Information Content and Entropy of Finite Patterns from a Combinatorial Perspective
Zsolt Pocze
TL;DR
This work presents a unified combinatorial framework for the information content and entropy of finite patterns, extending beyond traditional Shannon information. It defines the information content I(A) as the minimum number of binary decisions needed to specify a pattern and connects it to Kolmogorov complexity, while anchoring the theory with edge cases such as constant, uniformly random, and ergodic Markov patterns. The paper derives explicit formulas for these edge cases, establishes general bounds and properties (normalization, subadditivity, reversibility, monotonicity, redundancy), and introduces practical estimation via Kolmogorov-based, compression-based, and alternative measures.
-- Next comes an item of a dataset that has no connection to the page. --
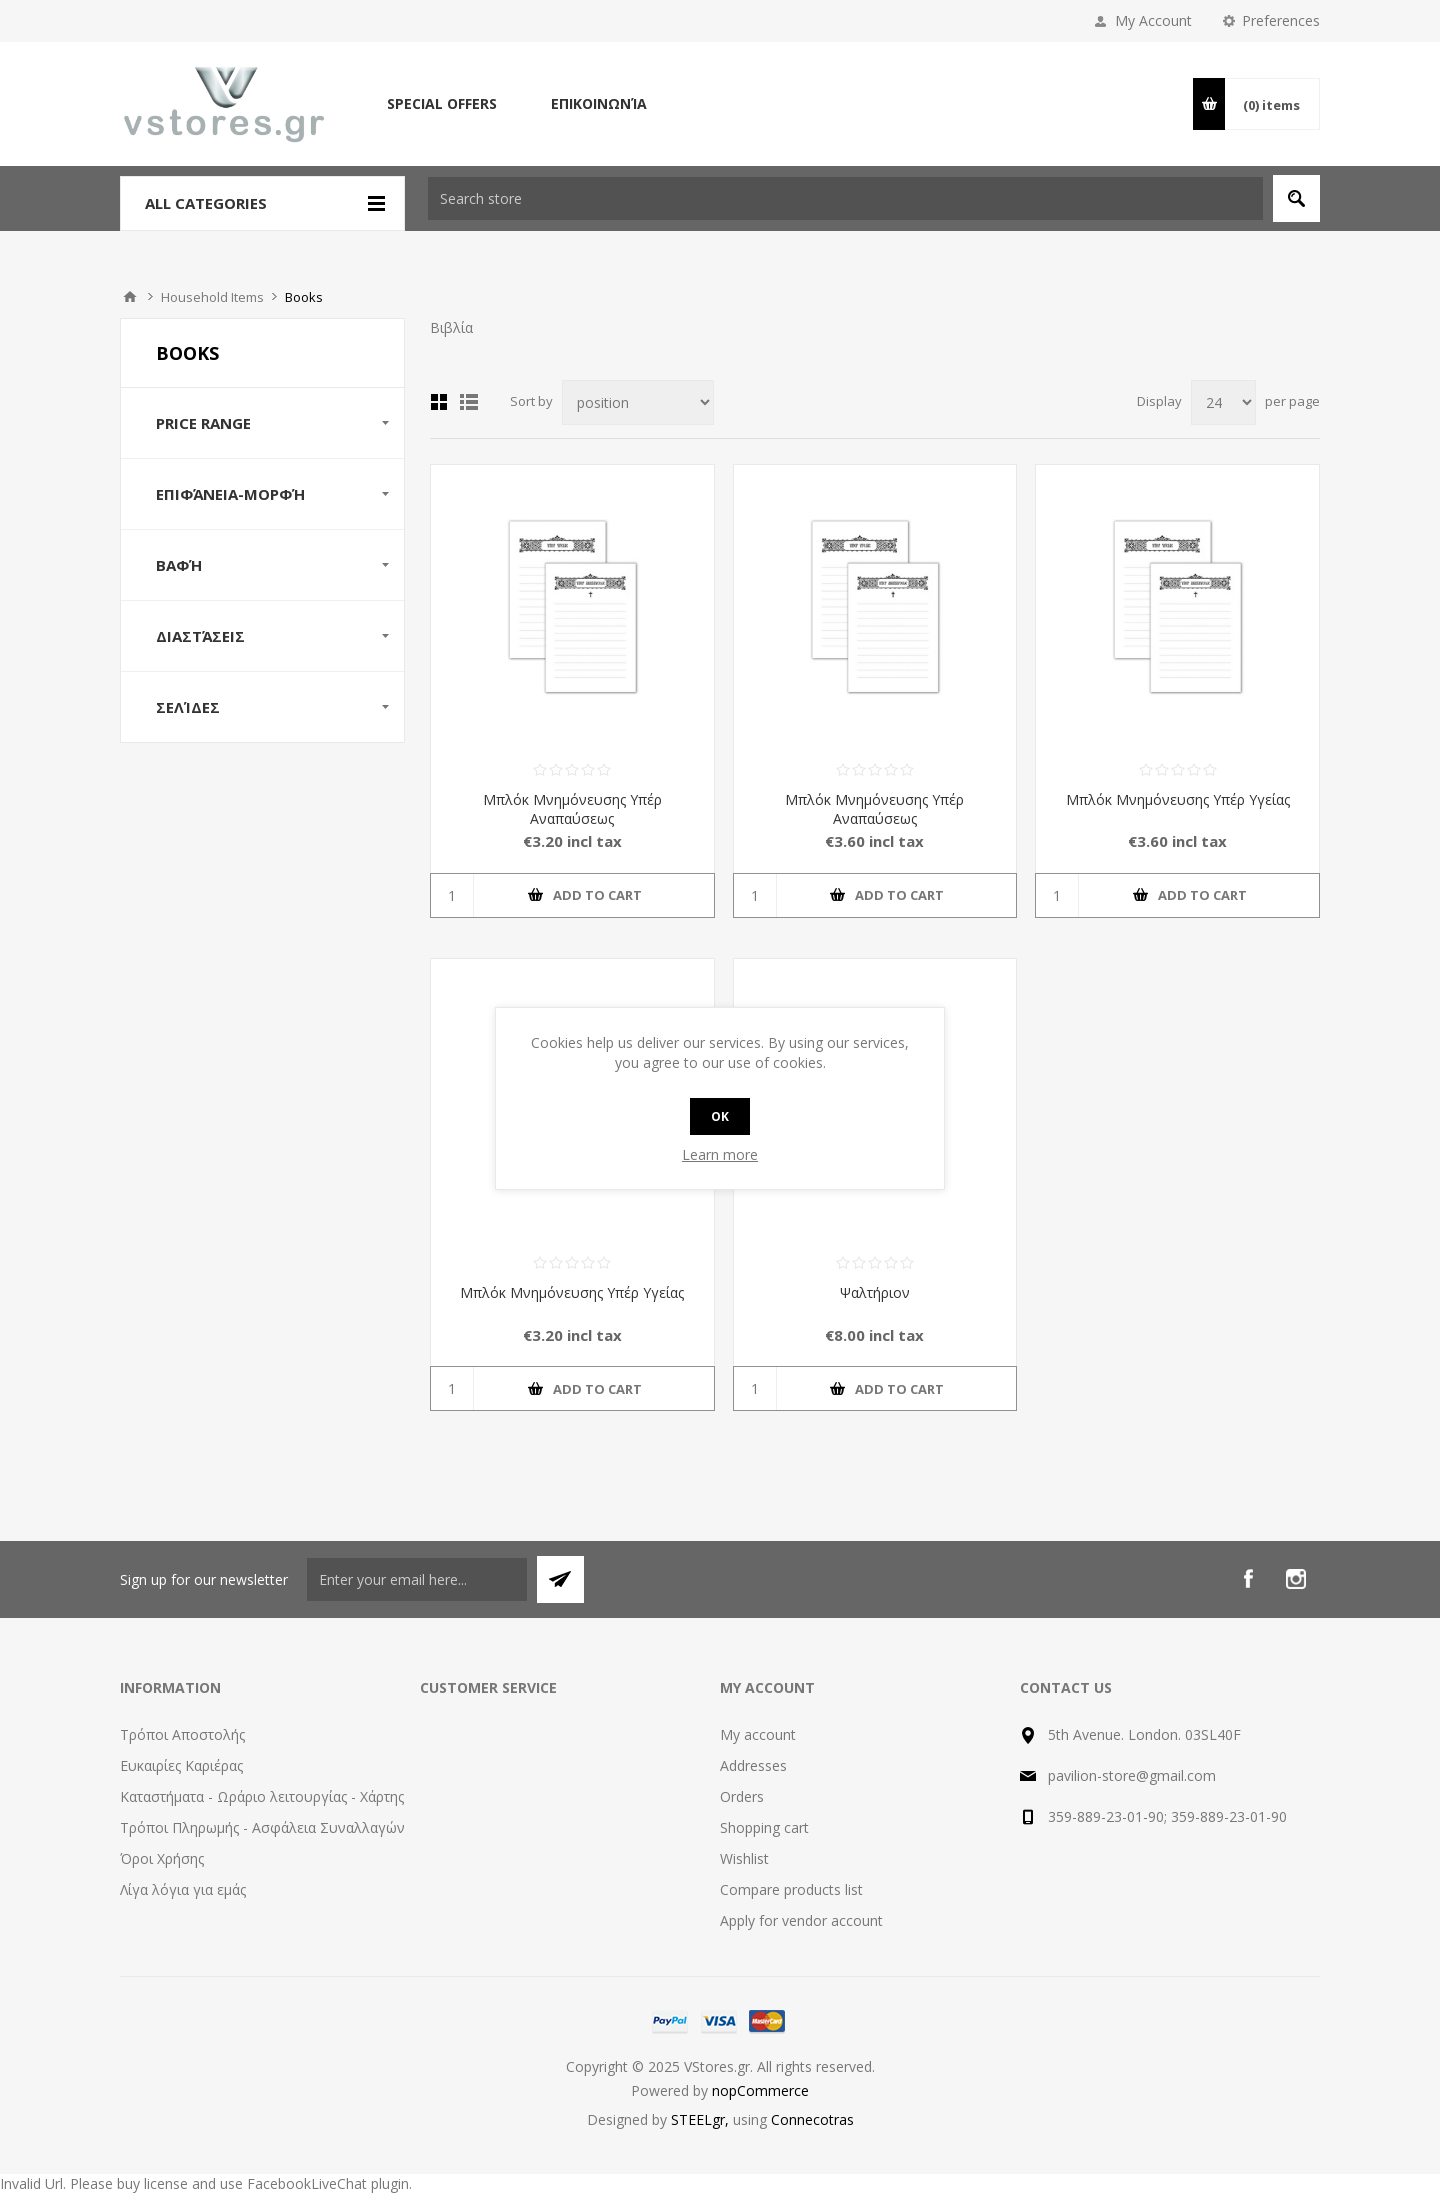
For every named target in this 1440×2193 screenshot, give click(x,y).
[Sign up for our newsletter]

Entropy is then defined as H_C(A)=I(A)/(n+1), bridging short-pattern behavior with asymptotic Shannon entropy for ergodic Markov sources, and enabling robust analysis of diverse data types, including short sequences. The framework supports combining multiple estimation methods to improve accuracy and provides a foundation for broader applications in information theory and data analysis.
Abstract
A unified combinatorial definition of the information content and entropy of different types of patterns, compatible with the traditional concepts of information and entropy, going beyond the limitations of Shannon information interpretable for ergodic Markov processes. We compare the information content of various finite patterns and derive general properties of information quantity from these comparisons. Using these properties, we define normalized information estimation methods based on compression algorithms and Kolmogorov complexity. From a combinatorial point of view, we redefine the concept of entropy in a way that is asymptotically compatible with traditional entropy.